Pan Tymianka udaje się do pracy, a Ori pozostaje:
- nastawić psi obiad. To tylko cztery śliczne, srebrne garnki z ryżem, piąty wielki gar z psim rosołem i mały garnek z rosołkiem dla staruszków.
- nakarmić stado (koty jedzą dwa razy dziennie, staruszki trzy razy, zwykłe psy - raz)
- umyć te rozkoszne garnki i stos misek
- ugotować ludzki obiad, kiedy garnki zostaną zwolnione (garnków w domu Tymianka jest za mało)
- pozamiatać, odkurzyć, umyć pierdylion razy podłogę
- zrobić kilkanaście sprintów dziennie ze staruszkami na siku i kupkę do ogrodu
- pozbierać psie kupy (czynność ulubiona, to jasne)
- nastawić psie pranie (codziennie!), rozwiesić, zrobić pranie ludzkie
- podać lekarstwa, komu trzeba
- wypuścić/wpuścić/wypuścić/wpuścić tego, kto ma akurat na to ochotę
-spakować do wysyłki rzeczy ze straganu, jeśli jest taka potrzeba i dopilnować, żeby się nie dopakował jakiś gratis
- dopilnować spraw fundacyjnych: maili, ogłoszeń, telefonów.
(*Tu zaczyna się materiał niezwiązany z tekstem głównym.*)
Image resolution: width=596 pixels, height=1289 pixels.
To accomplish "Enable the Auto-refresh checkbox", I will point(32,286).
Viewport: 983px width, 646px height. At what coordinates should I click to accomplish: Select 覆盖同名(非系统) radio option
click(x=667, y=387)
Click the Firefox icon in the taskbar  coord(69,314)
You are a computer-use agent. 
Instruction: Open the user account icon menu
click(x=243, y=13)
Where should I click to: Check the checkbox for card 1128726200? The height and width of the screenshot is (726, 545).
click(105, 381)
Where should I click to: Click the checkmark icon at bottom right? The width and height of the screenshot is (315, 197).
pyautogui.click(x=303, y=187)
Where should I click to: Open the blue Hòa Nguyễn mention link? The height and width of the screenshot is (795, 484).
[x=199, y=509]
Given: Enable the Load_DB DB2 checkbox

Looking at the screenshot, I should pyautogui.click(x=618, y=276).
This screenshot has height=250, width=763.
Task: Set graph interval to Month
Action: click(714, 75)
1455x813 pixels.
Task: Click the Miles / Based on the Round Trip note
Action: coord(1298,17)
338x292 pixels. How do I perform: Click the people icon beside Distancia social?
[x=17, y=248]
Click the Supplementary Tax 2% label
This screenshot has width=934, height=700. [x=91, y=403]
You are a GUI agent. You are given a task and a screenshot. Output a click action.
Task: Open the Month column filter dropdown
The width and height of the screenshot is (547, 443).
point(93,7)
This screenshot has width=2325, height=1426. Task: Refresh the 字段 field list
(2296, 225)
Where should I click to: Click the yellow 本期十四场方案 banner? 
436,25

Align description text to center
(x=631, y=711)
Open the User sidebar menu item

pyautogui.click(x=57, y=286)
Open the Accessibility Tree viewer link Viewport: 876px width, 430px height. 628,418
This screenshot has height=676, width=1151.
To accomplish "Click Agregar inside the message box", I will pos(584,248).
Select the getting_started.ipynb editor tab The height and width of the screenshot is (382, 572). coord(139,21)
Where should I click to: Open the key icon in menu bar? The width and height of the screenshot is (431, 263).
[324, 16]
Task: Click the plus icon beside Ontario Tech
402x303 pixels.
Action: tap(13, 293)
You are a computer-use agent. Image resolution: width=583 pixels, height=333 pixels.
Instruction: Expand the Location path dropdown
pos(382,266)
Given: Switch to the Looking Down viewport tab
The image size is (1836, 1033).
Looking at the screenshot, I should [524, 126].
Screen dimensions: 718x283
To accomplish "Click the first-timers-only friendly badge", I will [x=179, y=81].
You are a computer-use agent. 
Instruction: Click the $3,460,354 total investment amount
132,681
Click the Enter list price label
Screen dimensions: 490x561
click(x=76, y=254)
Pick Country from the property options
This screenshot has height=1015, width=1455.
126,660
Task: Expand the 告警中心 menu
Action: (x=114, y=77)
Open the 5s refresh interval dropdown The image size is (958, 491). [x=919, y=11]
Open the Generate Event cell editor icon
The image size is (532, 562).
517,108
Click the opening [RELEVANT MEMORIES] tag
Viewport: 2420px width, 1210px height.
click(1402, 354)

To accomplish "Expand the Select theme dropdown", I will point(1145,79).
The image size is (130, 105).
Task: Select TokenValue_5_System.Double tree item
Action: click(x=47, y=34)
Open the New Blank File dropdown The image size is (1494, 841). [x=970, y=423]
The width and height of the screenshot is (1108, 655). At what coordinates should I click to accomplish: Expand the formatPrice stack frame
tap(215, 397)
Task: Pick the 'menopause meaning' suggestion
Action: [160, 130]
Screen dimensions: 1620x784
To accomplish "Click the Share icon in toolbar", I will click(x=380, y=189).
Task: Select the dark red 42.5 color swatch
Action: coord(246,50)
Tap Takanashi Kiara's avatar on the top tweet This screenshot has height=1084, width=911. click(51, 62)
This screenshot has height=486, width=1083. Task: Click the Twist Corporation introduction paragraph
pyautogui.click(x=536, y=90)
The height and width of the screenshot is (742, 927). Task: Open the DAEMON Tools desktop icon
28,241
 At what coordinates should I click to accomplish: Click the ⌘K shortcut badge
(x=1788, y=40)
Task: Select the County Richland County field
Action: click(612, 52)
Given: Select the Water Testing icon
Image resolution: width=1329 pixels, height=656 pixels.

Zabazgrywać kolejne zeszyty nie strofami poezji, lecz CYFRAMI, które łączą się w rozpaczliwe ciągi
i rozstrzygać ponure dylematy, na co wydać pieniądze, który rachunek najpierw zapłacić i SKĄD wziąć brakujące sumy.
- popracować zawodowo, czyli popisać, potłumaczyć itp
- zachowywać się w miarę przytomnie i utrzymywać w pozycji pionowej po powrocie Pana Tymianka z pracy i nie zasnąć ze zmęczenia przy własnym obiedzie, bo kobieta żywa i w miarę błyskotliwa jest przyjemniejsza w odbiorze
Tego wszystkiego nie udźwignęłaby subtelna Maria.
Maria przytula, szepcze czule do uszek Wzruszaczy, od czasu do czasu pisze, fotografuje gałązki kaliny.
A codzienną ciężką, brudną, nudną robotę odwala za nią Marta.
Dokładniej mówiąc, Ori - Marta.
Teraz Ori się wstydzi, że kiedyś tak głupio myślała o Marcie.
Jest jej przykro, że Jezus jej nie docenił.
(Pewnie docenił i zjadł z przyjemnością zrobioną przez Martę kolację - to znaczy wieczerzę, bo wtedy nie jadano kolacji, tylko spożywano wieczerzę - ale tego ewangelista nie dopisał,bo by mu zepsuło puentę).
Myślcie ciepło o Martach!
Doceniajcie Marty!
Bez nich niemożliwe jest obranie najlepszej cząstki!